Autoblock Knot
How to tie the Autoblock Knot.
THE AUTOBLOCK KNOT is a quick and easy-to-tie friction hitch commonly used to back up rappels. The autoblock is often made using either a factory-made or temporary loop which grips in either direction and can slide freely over the rope during a controlled descent. Most climbers now rappel with an autoblock hitch below the device, clipped to a leg loop with a locking carabiner. This allows both hands to hold the rope below the device, providing extra redundancy in the rappel. Always use an autoblock knot on the rope as a safety backup when rappelling.
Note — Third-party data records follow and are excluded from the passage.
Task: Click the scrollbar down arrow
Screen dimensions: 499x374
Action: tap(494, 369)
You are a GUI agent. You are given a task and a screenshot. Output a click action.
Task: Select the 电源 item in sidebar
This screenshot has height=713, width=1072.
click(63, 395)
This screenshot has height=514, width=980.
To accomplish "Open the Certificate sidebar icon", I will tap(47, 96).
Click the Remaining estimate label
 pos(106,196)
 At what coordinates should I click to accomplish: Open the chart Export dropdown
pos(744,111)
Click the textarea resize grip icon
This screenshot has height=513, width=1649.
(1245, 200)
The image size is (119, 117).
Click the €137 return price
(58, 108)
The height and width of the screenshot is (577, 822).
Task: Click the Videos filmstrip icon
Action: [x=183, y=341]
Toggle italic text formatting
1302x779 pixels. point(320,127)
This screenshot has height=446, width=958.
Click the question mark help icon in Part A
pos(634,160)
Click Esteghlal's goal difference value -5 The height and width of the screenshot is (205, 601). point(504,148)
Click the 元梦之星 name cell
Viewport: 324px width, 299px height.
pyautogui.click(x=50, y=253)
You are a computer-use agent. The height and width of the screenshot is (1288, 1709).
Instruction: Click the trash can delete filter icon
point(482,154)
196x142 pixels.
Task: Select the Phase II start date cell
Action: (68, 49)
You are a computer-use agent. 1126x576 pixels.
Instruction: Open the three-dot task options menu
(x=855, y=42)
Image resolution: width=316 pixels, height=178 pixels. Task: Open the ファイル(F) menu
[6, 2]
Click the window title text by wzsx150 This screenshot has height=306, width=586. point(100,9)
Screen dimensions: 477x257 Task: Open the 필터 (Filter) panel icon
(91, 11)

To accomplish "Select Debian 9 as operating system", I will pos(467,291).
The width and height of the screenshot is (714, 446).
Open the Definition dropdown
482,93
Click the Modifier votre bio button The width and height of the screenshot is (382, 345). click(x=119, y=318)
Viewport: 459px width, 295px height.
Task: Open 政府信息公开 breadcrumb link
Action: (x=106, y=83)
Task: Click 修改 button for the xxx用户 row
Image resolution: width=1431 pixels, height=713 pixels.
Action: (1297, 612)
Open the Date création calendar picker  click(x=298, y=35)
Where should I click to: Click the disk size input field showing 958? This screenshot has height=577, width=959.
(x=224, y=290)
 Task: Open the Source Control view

Remember, though, that a friction hitch such as the autoiblock will be disengaged if it gets stuck against the rappel device. As an added measure of safety, if the climber must hang from the device and a hitch for any period of time, a "blocker knot" should be tied below the hitch. An overhand knot tie on the bight works well. This will ensure that should something unexpected happen, the climber will not fall to the ground.
Scroll to see Animated Autoblock Knot below the illustration and tying instructions.
Autoblock
Knot
Tying Instructions
- Wrap your Autoblock Hitch cord four or five times around the rappel ropes. Use a thin cord such as 5mm or 6mm static cordage. Use up most of the cord on the wraps. The more wraps that you use, the more friction generated.
- Then clip both ends of the cord into the locking carabiner on your harness leg loop. Lock the carabiner so the cord can’t come undone. Finally, arrange all the wraps so they’re neat and not crossed.